Your objective: Please convert every line of the items below into a JSON list of strings, one string per line, leaving out blank lines.

Input records:
☆ ☆ ☆ ☆
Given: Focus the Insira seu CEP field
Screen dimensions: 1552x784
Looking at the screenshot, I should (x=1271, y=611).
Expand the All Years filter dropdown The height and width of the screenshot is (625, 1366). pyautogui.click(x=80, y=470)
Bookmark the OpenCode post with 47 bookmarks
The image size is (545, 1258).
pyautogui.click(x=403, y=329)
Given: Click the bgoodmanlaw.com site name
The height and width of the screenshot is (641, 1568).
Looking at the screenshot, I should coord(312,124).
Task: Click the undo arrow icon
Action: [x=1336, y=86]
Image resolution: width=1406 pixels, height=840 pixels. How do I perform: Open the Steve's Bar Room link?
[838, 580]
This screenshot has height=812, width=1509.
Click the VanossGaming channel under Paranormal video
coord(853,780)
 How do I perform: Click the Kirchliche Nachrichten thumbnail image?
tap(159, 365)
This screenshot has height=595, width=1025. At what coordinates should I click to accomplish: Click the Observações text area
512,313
☆ ☆ ☆ ☆
Result below:
[
  "Given: Focus the Insira seu CEP field",
  "Screen dimensions: 1552x784",
  "Looking at the screenshot, I should (x=1271, y=611).",
  "Expand the All Years filter dropdown The height and width of the screenshot is (625, 1366). pyautogui.click(x=80, y=470)",
  "Bookmark the OpenCode post with 47 bookmarks",
  "The image size is (545, 1258).",
  "pyautogui.click(x=403, y=329)",
  "Given: Click the bgoodmanlaw.com site name",
  "The height and width of the screenshot is (641, 1568).",
  "Looking at the screenshot, I should coord(312,124).",
  "Task: Click the undo arrow icon",
  "Action: [x=1336, y=86]",
  "Image resolution: width=1406 pixels, height=840 pixels. How do I perform: Open the Steve's Bar Room link?",
  "[838, 580]",
  "This screenshot has height=812, width=1509.",
  "Click the VanossGaming channel under Paranormal video",
  "coord(853,780)",
  " How do I perform: Click the Kirchliche Nachrichten thumbnail image?",
  "tap(159, 365)",
  "This screenshot has height=595, width=1025. At what coordinates should I click to accomplish: Click the Observações text area",
  "512,313"
]